EXERCISE
Once you reach the line containing "700x790 pixels. Task: Like" in the entries below, write out that line and each one after it down to the line containing "Click the All", exactly and with nothing added.
---------- EXERCISE MATERIAL ----------
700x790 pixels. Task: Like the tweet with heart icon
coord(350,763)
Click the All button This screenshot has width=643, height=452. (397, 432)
----------
---------- EXERCISE MATERIAL ----------
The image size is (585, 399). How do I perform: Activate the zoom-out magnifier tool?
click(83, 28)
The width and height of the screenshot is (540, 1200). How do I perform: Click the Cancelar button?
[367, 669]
----------
---------- EXERCISE MATERIAL ----------
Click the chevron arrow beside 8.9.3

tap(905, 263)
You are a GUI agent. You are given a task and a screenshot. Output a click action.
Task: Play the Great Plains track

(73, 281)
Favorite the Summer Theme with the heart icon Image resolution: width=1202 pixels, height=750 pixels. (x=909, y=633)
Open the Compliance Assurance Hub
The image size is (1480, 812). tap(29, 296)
----------
OUTPUT
700x790 pixels. Task: Like the tweet with heart icon
coord(350,763)
Click the All button This screenshot has width=643, height=452. (397, 432)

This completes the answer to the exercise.